The evolution of the enterprise software services industry has been an interesting one to observe over the last 30 years. It was in the early 1990s that a concept called business process reengineering fostered the at-times unholy alliance of enterprise software vendors and global systems integrators and created the modern ERP industry. That alliance has been a boon for enterprise software vendors and services companies, particularly the global systems integrators, or GSIs. How well customers have fared is mixed – three decades later huge numbers, and in some sectors a majority, of enterprise software projects, particularly the ones undertaken by the GSIs, fail to deliver their expected value within their expected timeframe.

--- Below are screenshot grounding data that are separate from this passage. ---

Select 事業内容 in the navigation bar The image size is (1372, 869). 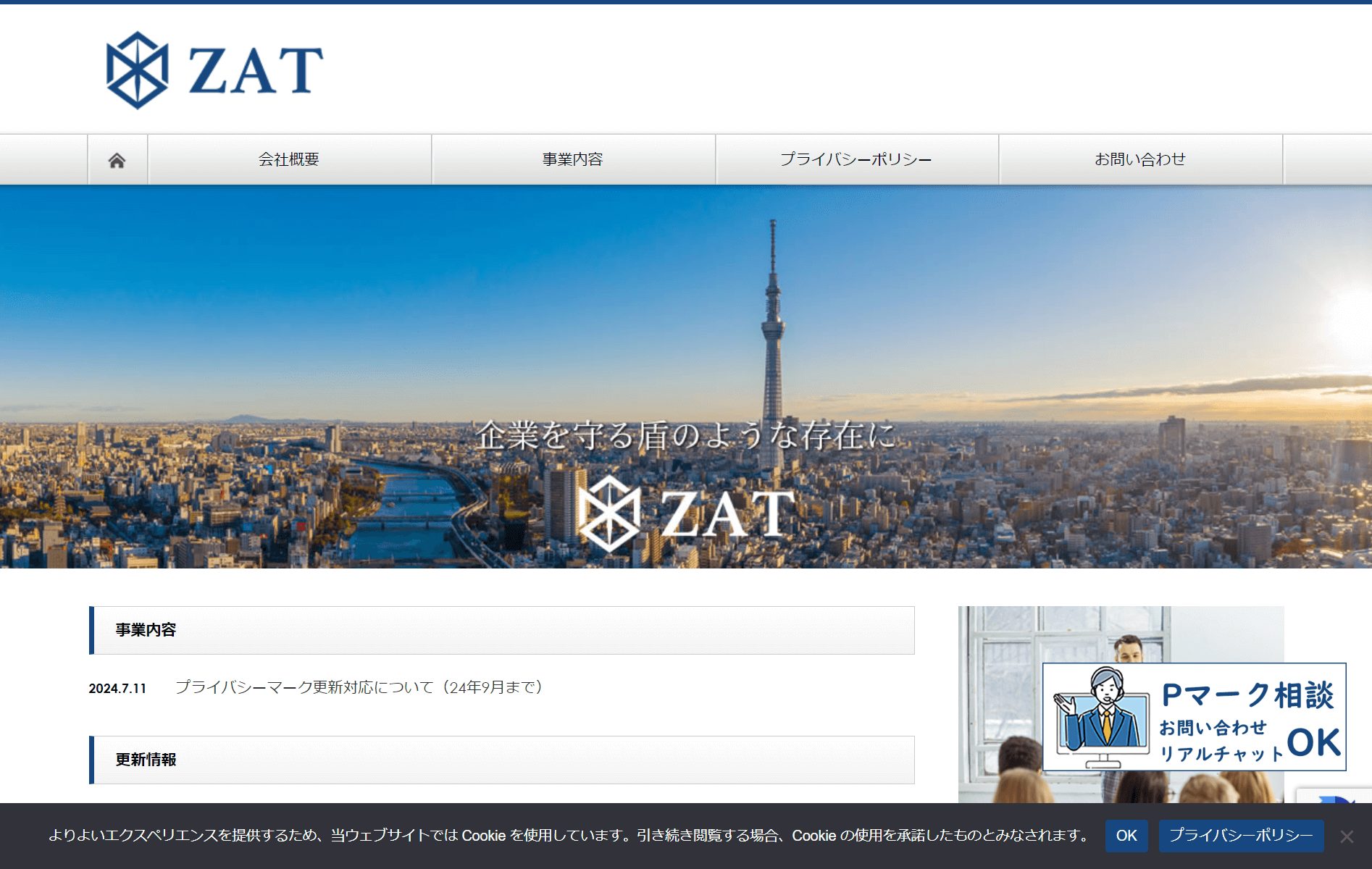[x=572, y=160]
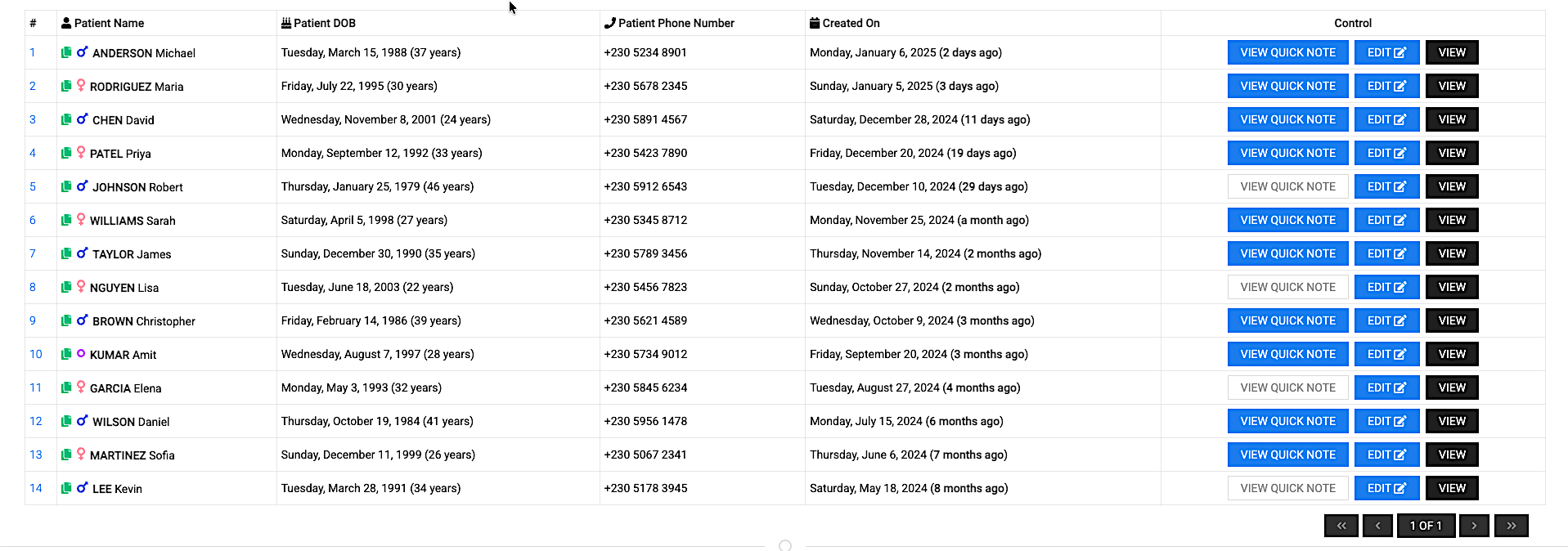Click the female gender icon for MARTINEZ Sofia

click(82, 455)
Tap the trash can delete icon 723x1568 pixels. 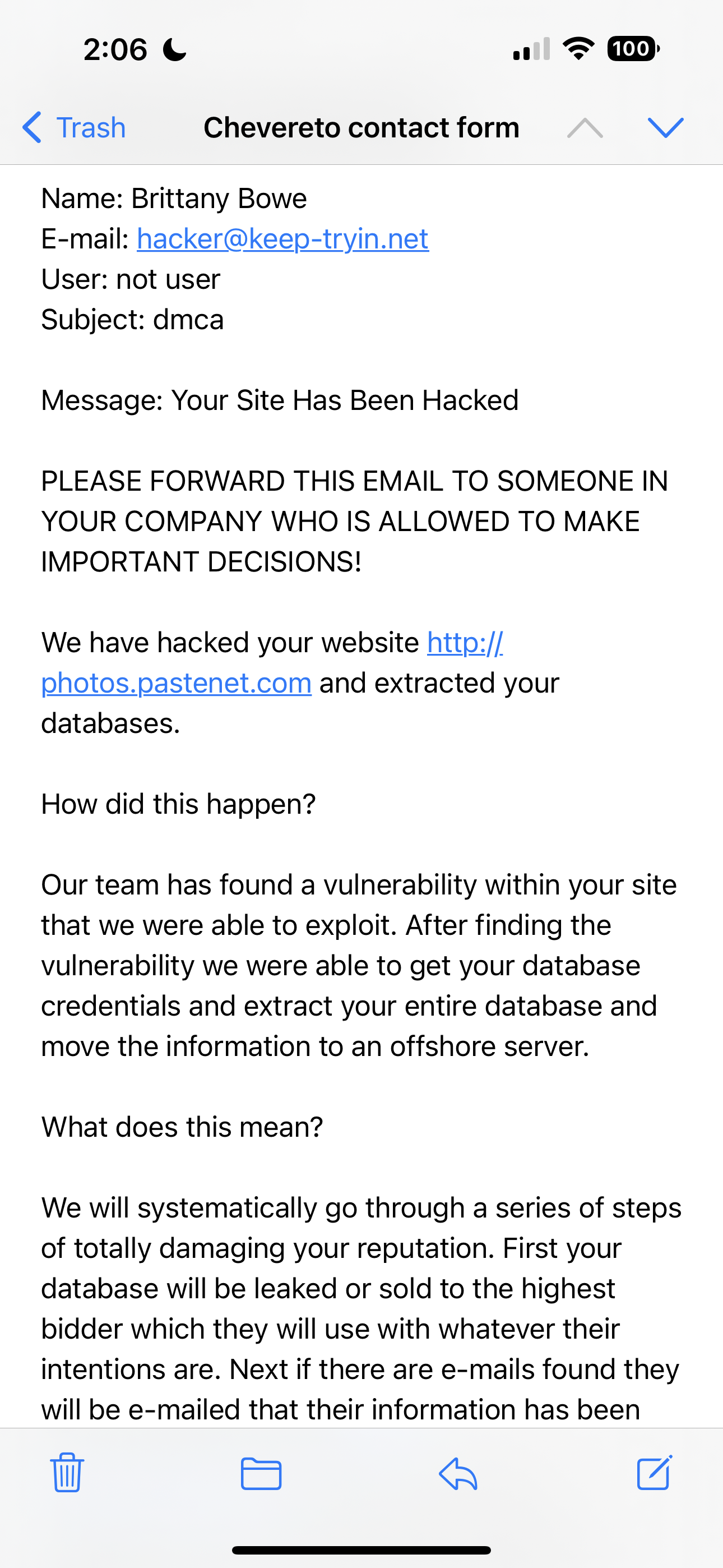pyautogui.click(x=67, y=1473)
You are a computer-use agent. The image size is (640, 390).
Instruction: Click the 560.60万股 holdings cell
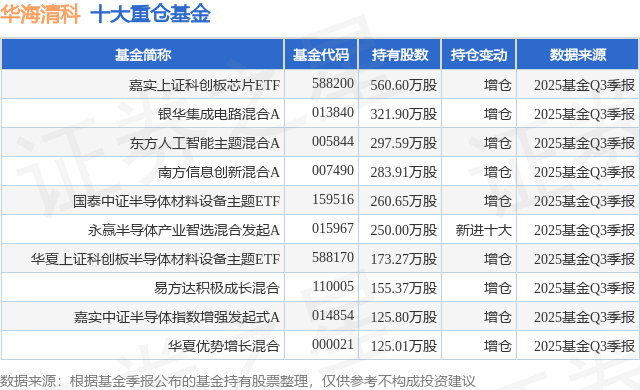click(404, 85)
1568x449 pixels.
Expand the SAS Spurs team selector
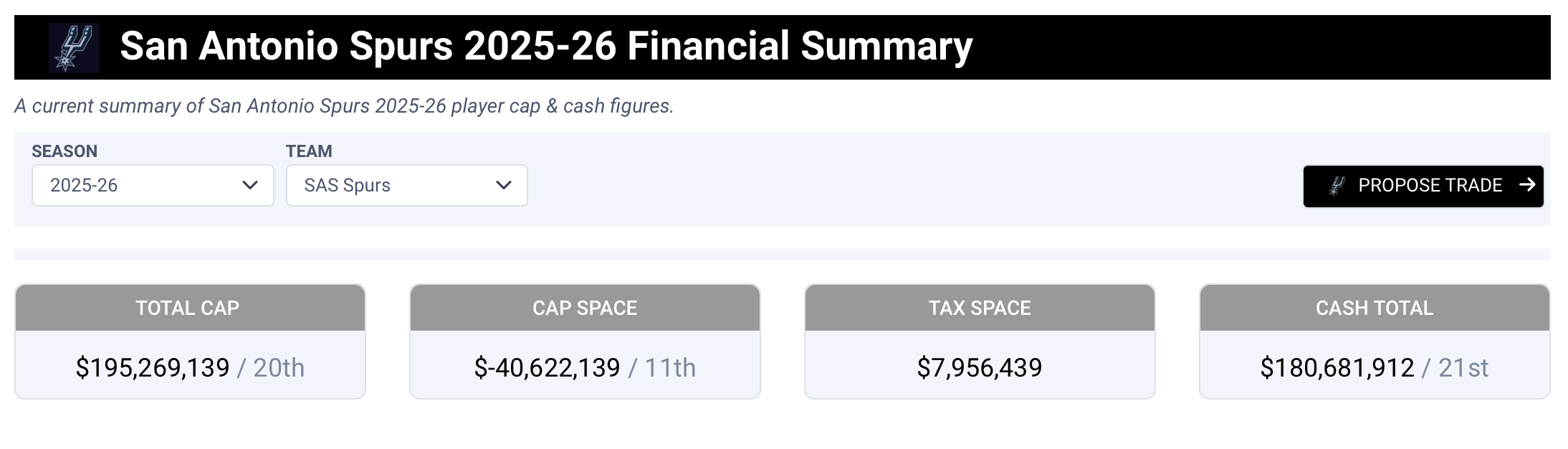click(x=406, y=185)
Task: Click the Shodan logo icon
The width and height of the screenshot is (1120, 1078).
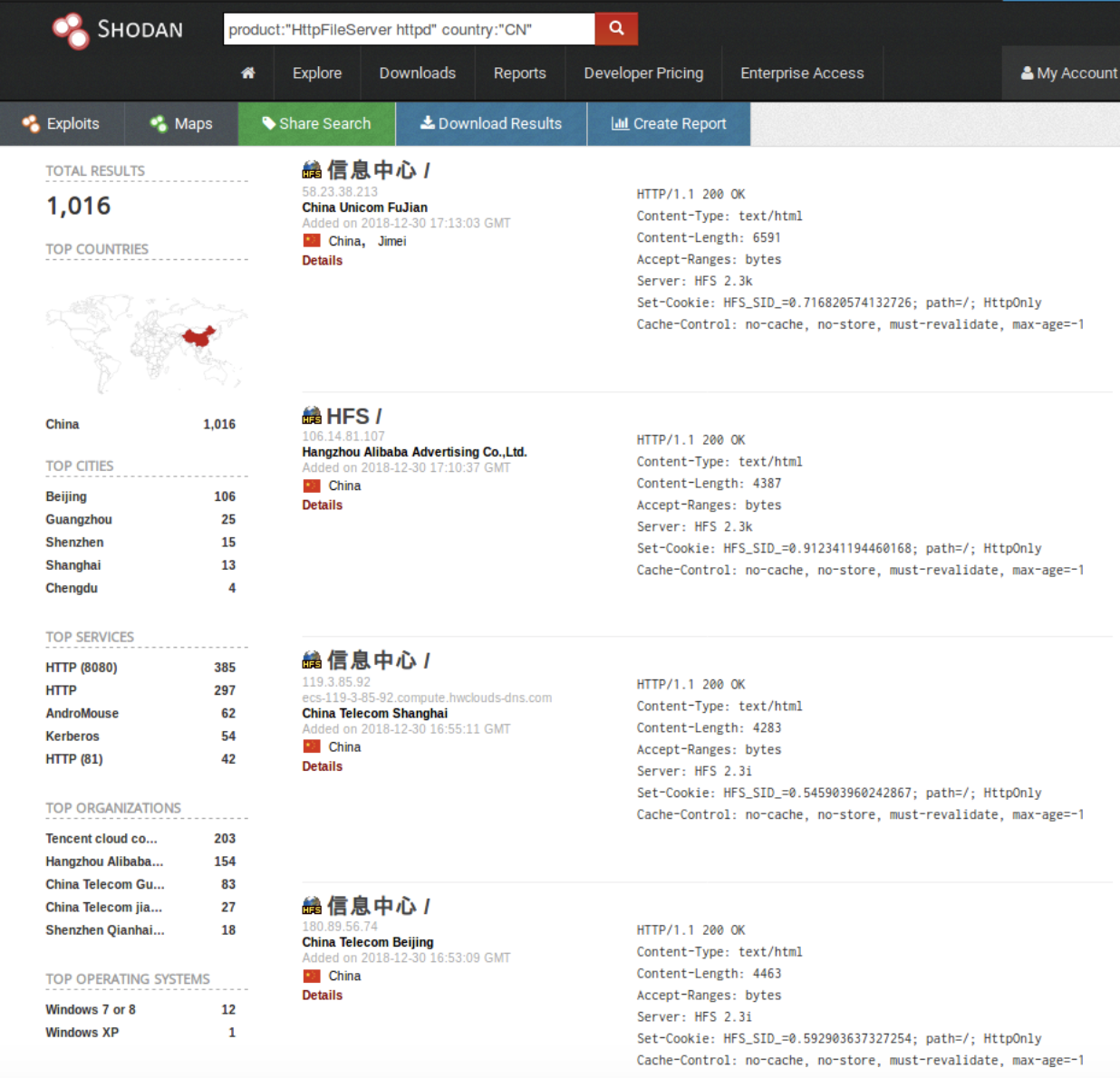Action: 71,30
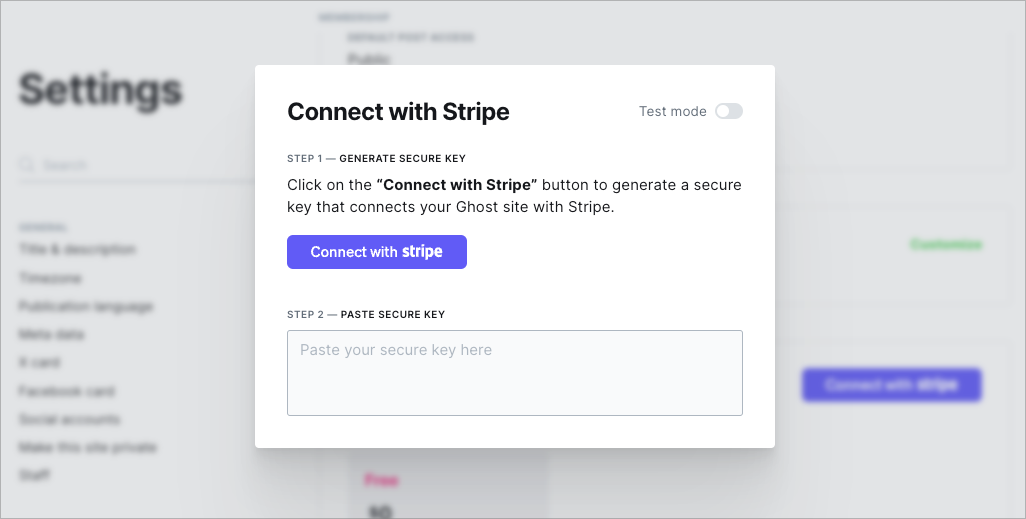Viewport: 1026px width, 519px height.
Task: Select Timezone in the settings sidebar
Action: (50, 278)
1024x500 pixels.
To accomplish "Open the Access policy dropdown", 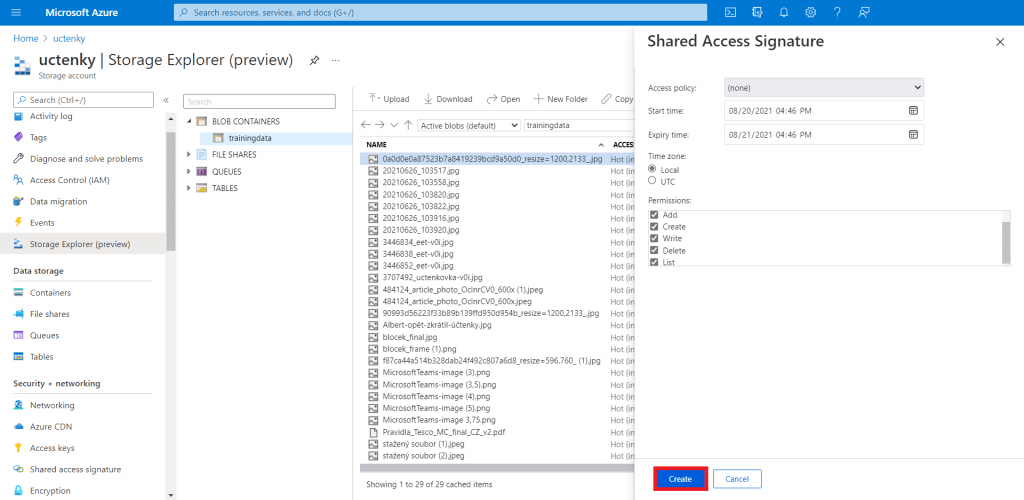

As such, it was refreshing to spend some time recently with SoftwareONE, a software services company based in Switzerland and headquartered in North America in the somewhat improbable midwestern (but lovely) burg of Milwaukee, WI. As an attendee at their first-ever analyst conference, I got to hear about how this global services company and its approach to enterprise software customer success differ dramatically from the model that grew up around the enterprise software industry’s ERP+GSI lovefest past.
For one, while a global services company, operating in over 100 countries, SoftwareONE is significantly smaller than the Accentures and Deloittes of the market, clocking in at a little more than $1 billion in revenue – as compared to $60 billion or so for the two top dogs in the market. Which is a very good thing for customers: The scale of the largest global SIs distorts the goal of customer success in a similar manner to the distortion effect that scale brings to the largest software vendors, turning sales success into these company’s number one KPI, regardless of whether customers are actually achieving the business goals they’re paying their GSI (and vendor) to realize. Blame Wall Street and its myopic view of enterprise software for this mess.
SoftwareONE, with 9000 employees worldwide, can hardly be called a boutiqueservices company. But it definitely operates under a different set of rules than those governing the GSIs of the world, which can (and do) run large implementations into the ground, and the courts, with relative impunity. On the other hand, SoftwareONE, like many of its smaller partner brethren across the enterprise software landscape, makes customer success a virtue that, in the case of SoftwareONE, is baked into a slide that they shared with the industry analysts at every presentation during its analyst day.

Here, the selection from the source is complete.